Entries shown
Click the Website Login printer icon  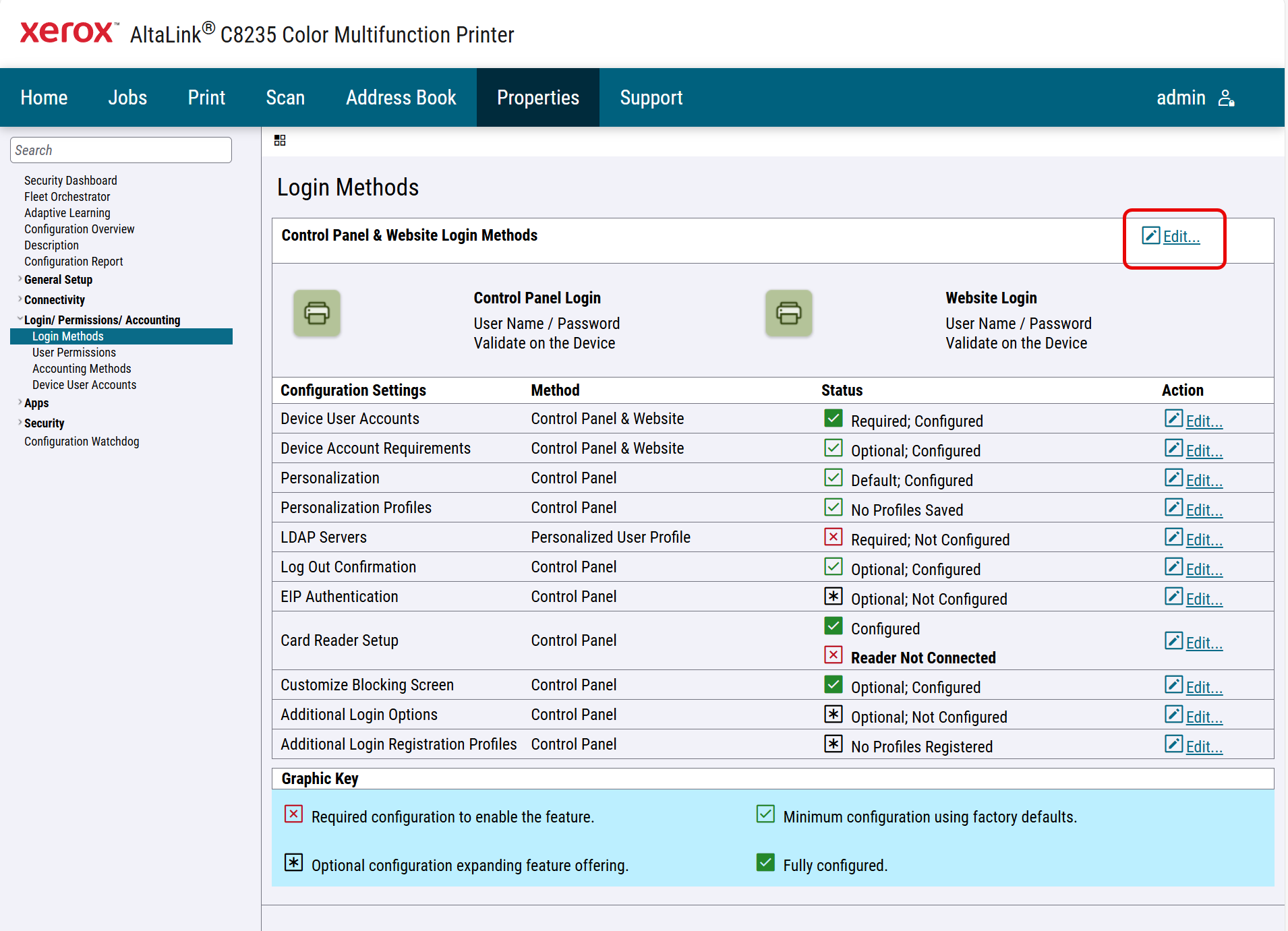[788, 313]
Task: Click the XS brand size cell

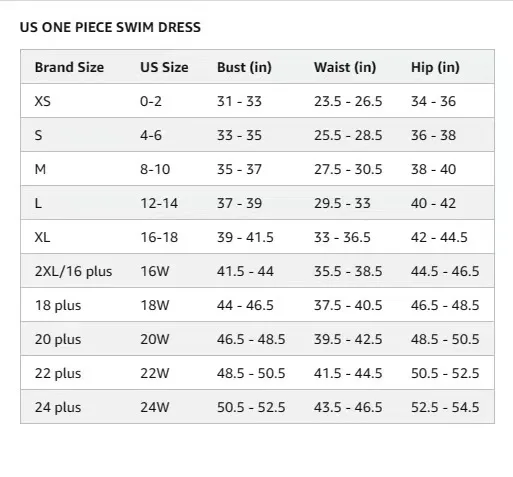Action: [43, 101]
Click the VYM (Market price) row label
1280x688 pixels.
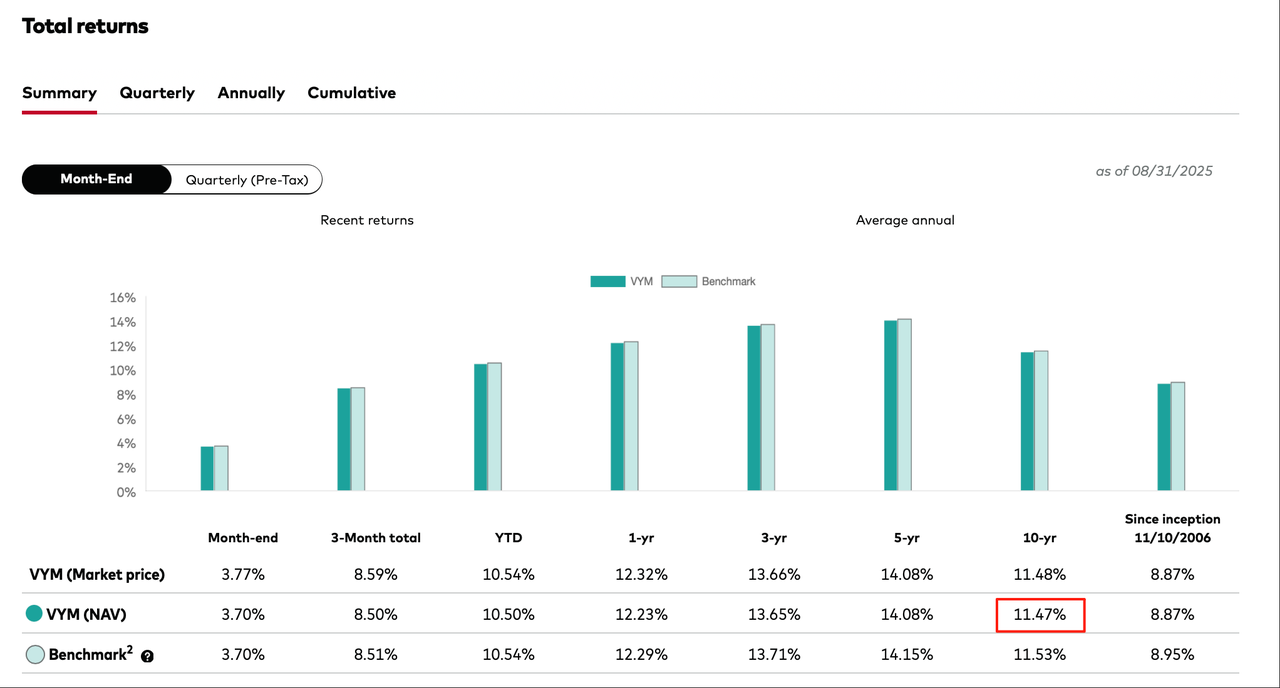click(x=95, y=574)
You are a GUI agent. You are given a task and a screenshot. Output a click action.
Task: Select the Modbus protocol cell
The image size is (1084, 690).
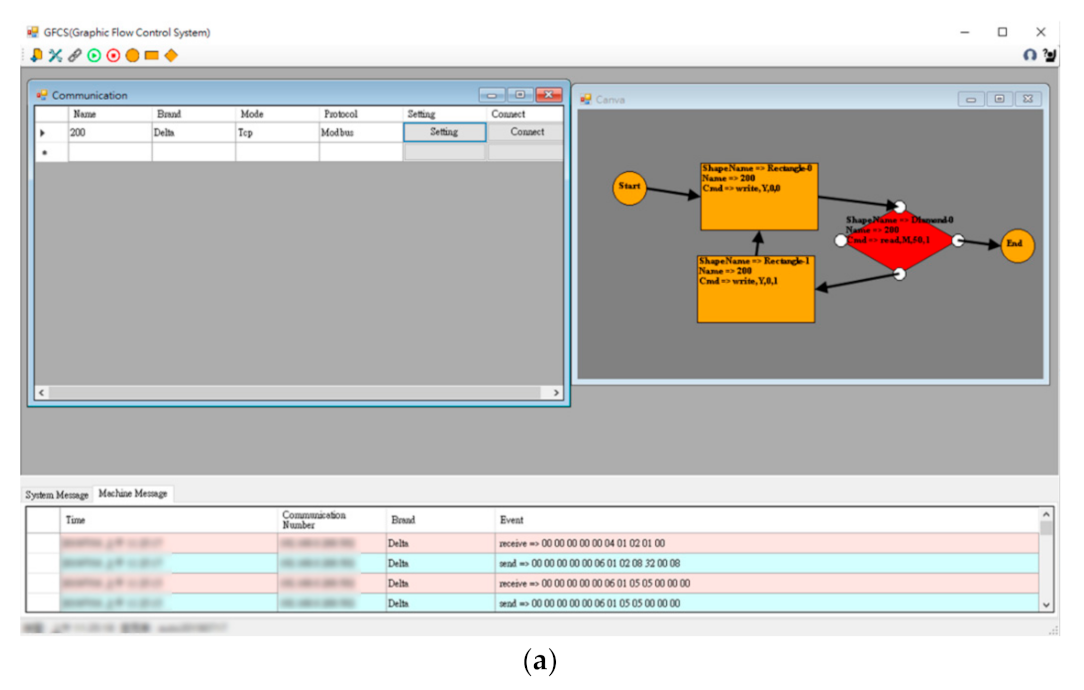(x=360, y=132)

* * *

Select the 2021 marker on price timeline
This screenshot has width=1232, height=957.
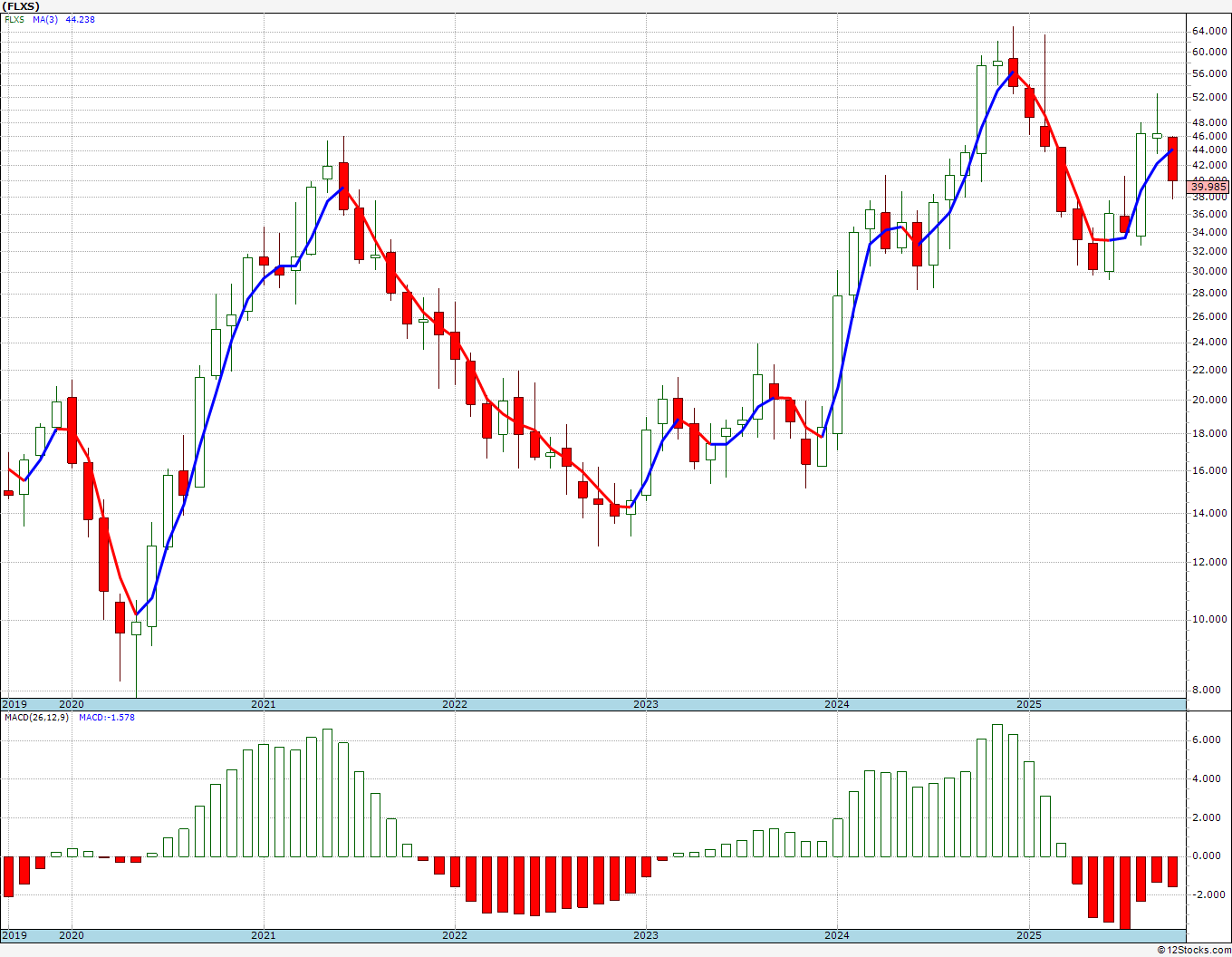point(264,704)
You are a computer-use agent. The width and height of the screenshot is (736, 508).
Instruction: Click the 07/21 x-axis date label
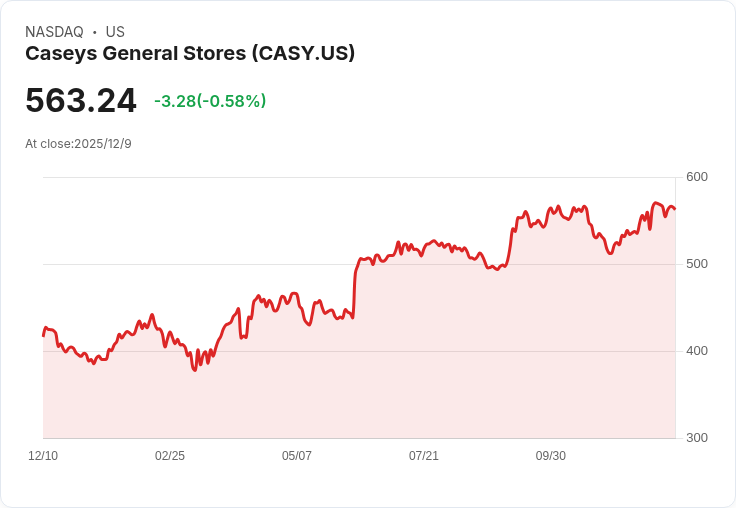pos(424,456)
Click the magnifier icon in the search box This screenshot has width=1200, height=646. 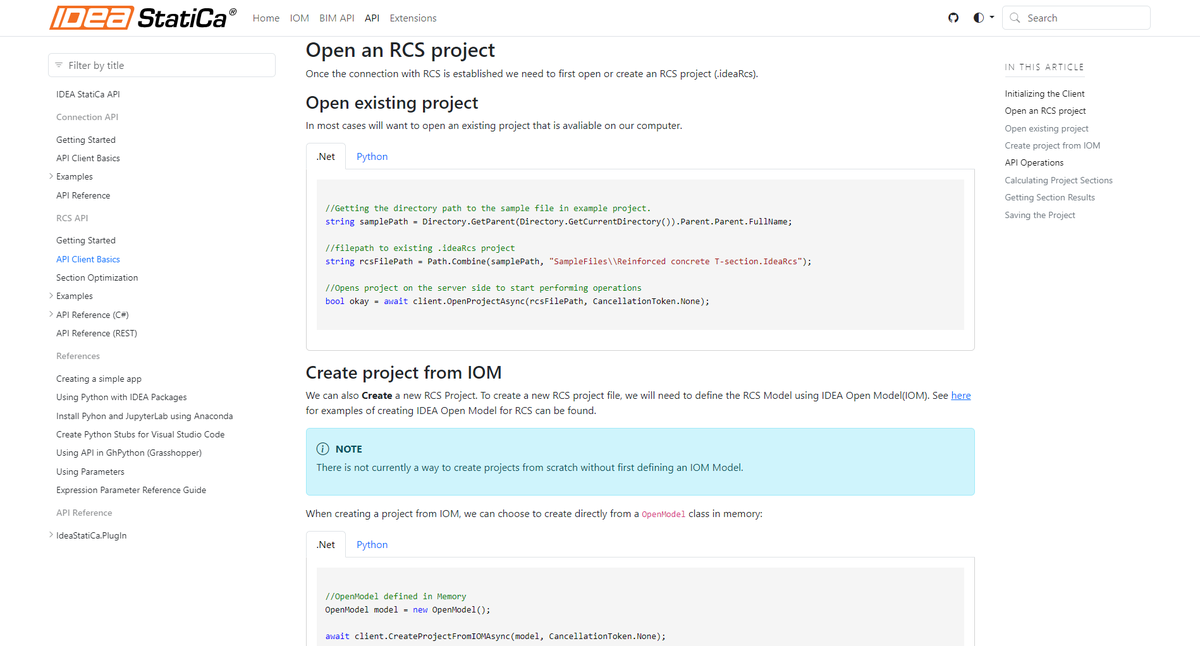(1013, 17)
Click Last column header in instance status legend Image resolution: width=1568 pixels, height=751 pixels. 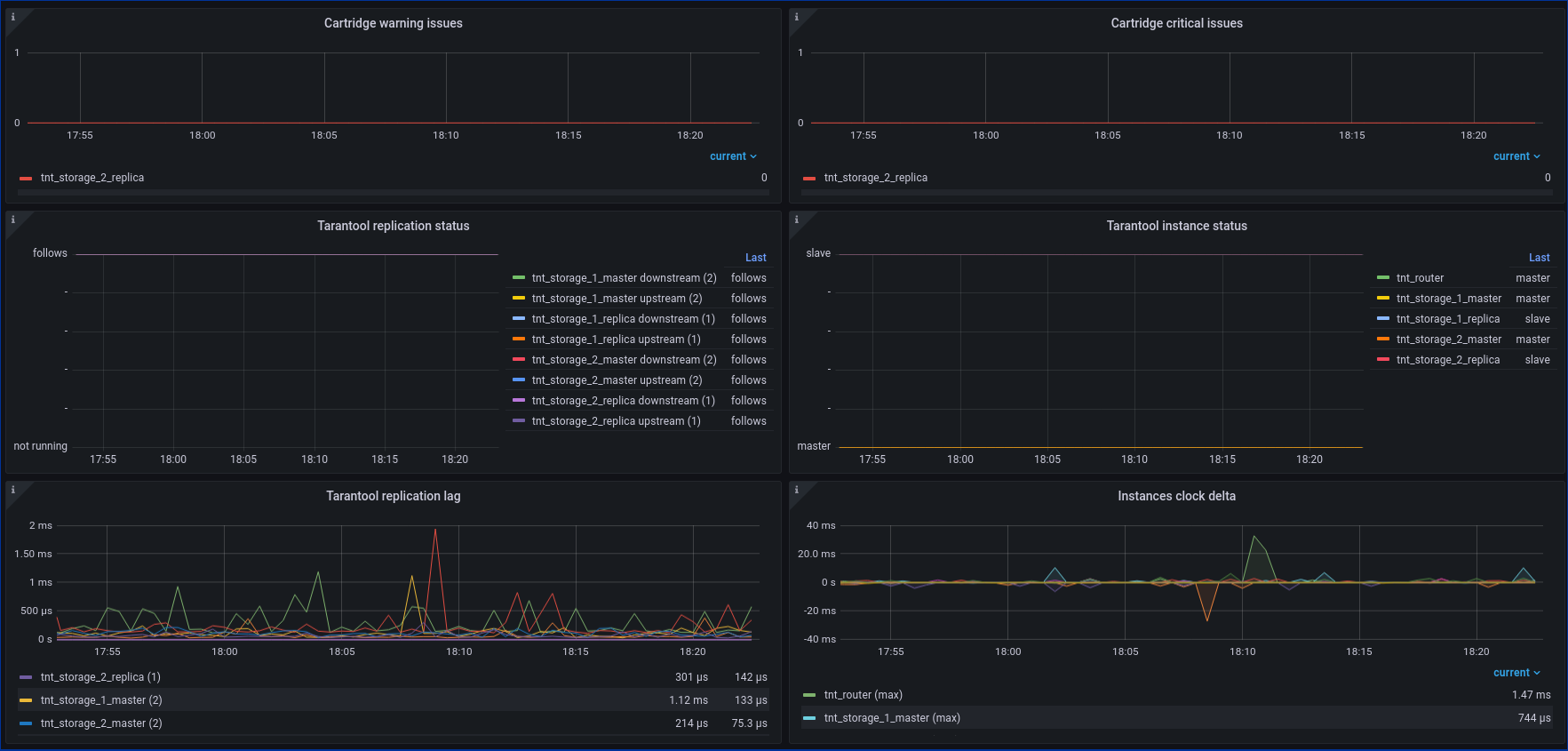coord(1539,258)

...

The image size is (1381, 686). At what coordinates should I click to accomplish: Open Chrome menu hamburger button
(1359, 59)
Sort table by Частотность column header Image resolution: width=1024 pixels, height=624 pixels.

Assignment
Only lines with the string "Select" belong in the answer; copy each of them from the listing.

Result of the exercise
Task: Select the Modbus protocol cell
Select the 2021 marker on price timeline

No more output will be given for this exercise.